By Megan Salzano
Easy, flexible shopping. That is the experience consumers are looking for today, and independent flooring retailers must deliver that experience in order to remain successful in their markets. To that end, payment options such as financing and credit promos are key for any independent flooring retailer looking to succeed.
In fact, according to Synchrony Financial’s 2019 Major Purchase Study, 50% of shoppers reported promotional financing options were important when deciding where to make their purchase. “Retail is ultra-competitive, and with the increase in digital shopping platforms, retailers need to consider how each aspect of their business competes,” said Kevin Cassidy, vice president, lifestyle markets – payment solutions, Synchrony Financial. “For payment options, this is no different. By offering promotional financing options, flooring retailers can provide their customers with the flexibility they desire.”

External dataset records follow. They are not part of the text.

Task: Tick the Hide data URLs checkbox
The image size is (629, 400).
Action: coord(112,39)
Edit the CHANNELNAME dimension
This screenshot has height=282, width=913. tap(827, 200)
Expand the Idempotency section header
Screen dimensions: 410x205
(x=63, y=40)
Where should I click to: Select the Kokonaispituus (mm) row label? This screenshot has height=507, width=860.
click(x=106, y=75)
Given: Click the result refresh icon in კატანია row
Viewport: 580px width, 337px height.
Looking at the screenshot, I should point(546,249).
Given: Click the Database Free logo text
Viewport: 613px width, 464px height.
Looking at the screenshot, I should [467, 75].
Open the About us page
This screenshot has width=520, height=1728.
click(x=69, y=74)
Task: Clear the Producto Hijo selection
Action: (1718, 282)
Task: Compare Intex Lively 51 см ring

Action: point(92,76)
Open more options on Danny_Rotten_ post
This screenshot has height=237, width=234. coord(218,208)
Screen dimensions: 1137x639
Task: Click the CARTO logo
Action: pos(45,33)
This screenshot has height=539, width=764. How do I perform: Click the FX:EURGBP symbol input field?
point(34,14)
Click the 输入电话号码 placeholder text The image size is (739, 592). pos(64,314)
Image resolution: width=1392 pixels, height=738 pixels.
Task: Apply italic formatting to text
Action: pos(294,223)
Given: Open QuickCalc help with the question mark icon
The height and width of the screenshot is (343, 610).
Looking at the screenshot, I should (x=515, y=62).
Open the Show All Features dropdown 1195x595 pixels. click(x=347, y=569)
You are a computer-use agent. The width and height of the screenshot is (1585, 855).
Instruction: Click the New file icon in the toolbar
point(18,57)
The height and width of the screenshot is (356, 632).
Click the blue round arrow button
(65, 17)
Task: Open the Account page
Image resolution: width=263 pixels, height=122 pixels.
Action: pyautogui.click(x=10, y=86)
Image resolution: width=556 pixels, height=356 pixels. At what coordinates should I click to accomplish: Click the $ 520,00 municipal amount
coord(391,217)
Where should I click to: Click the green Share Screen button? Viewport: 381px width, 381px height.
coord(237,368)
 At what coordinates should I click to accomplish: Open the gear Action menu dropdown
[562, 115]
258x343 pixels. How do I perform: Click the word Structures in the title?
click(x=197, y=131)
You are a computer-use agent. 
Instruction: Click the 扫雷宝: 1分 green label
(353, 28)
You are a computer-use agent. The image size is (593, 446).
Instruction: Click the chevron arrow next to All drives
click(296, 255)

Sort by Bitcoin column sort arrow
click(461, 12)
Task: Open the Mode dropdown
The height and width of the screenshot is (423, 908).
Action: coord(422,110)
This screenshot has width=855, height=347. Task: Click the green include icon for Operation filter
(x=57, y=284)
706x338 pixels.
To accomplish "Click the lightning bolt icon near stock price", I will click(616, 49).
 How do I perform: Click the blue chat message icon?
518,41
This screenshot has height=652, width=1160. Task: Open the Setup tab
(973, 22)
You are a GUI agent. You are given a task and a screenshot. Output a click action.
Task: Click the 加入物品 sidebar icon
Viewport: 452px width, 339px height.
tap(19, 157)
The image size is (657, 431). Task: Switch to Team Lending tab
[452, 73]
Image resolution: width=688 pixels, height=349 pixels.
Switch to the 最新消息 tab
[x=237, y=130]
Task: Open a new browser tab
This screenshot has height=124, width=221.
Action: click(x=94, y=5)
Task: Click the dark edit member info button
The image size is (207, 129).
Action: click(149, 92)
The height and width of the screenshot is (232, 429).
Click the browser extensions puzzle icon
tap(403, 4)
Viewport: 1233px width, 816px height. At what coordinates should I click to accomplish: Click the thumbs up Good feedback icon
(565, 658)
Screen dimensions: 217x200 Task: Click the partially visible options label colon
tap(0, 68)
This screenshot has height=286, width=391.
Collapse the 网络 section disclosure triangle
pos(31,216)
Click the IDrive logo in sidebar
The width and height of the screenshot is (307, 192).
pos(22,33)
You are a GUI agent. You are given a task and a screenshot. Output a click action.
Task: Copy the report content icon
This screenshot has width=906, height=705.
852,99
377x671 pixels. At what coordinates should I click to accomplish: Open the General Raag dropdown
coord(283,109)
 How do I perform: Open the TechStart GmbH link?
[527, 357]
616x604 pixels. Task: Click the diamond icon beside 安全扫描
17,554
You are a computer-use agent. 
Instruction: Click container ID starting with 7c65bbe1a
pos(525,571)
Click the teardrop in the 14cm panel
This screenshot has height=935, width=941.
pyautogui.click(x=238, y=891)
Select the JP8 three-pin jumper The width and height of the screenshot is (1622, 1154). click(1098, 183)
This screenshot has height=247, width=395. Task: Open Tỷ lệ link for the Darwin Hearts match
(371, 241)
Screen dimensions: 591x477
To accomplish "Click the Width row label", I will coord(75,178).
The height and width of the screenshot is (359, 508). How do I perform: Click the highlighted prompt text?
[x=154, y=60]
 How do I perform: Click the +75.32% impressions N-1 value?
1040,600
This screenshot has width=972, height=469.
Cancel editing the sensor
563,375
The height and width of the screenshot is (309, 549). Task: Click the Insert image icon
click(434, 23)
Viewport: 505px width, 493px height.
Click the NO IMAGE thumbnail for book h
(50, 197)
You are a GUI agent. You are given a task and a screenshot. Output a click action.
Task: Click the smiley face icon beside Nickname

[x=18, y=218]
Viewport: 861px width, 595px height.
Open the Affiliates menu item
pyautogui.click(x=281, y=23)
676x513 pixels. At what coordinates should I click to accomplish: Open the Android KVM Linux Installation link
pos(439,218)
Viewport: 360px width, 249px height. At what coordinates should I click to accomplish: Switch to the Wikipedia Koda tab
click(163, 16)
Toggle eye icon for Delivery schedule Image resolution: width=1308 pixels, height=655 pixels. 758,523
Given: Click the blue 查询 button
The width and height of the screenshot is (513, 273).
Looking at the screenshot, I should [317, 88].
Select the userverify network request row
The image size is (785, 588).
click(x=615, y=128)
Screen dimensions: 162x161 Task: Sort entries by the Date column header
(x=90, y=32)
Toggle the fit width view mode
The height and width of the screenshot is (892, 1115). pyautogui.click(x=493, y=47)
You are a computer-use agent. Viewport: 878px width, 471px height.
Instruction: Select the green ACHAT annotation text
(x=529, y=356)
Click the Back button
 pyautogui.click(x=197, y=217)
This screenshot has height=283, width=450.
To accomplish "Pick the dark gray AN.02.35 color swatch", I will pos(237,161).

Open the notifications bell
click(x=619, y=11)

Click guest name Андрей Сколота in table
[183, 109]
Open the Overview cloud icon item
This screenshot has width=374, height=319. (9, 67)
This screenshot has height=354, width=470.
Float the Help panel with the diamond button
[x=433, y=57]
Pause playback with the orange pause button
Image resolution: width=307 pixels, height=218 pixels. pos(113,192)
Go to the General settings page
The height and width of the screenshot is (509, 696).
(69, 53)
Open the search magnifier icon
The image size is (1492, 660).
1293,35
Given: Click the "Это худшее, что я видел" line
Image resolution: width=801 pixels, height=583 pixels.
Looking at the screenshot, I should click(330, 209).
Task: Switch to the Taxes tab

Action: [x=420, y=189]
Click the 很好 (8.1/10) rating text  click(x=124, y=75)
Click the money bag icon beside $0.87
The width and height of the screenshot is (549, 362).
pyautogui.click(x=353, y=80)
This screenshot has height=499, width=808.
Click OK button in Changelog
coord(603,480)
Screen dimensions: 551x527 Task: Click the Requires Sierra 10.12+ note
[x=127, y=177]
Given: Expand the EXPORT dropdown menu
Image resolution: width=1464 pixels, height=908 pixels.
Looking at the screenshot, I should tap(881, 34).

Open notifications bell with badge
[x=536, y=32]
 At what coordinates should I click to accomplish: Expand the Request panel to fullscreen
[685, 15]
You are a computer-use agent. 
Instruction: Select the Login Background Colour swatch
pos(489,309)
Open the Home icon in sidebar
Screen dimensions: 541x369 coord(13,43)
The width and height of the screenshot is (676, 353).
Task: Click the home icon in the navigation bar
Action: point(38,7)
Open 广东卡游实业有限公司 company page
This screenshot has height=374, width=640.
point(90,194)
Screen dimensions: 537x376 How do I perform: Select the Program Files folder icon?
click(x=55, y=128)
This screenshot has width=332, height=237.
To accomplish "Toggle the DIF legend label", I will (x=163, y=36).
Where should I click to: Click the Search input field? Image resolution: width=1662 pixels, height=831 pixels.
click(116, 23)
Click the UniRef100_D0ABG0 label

Financing also helps to make large purchases such as flooring less daunting for consumers. Steve Weisberg, president of Crest Flooring in Allentown, Pa., noted the benefits of the monthly payments financing affords. “Financing offers a way for a consumer to purchase our products and services on a more affordable monthly basis rather than making a bigger payment at one time,” he told FCNews. “We have found over the past seven years since introducing financing, the vast majority of customers have an easier time committing to the purchase with monthly payments. Financing affords us a new reason for our customer to say, ‘yes.’”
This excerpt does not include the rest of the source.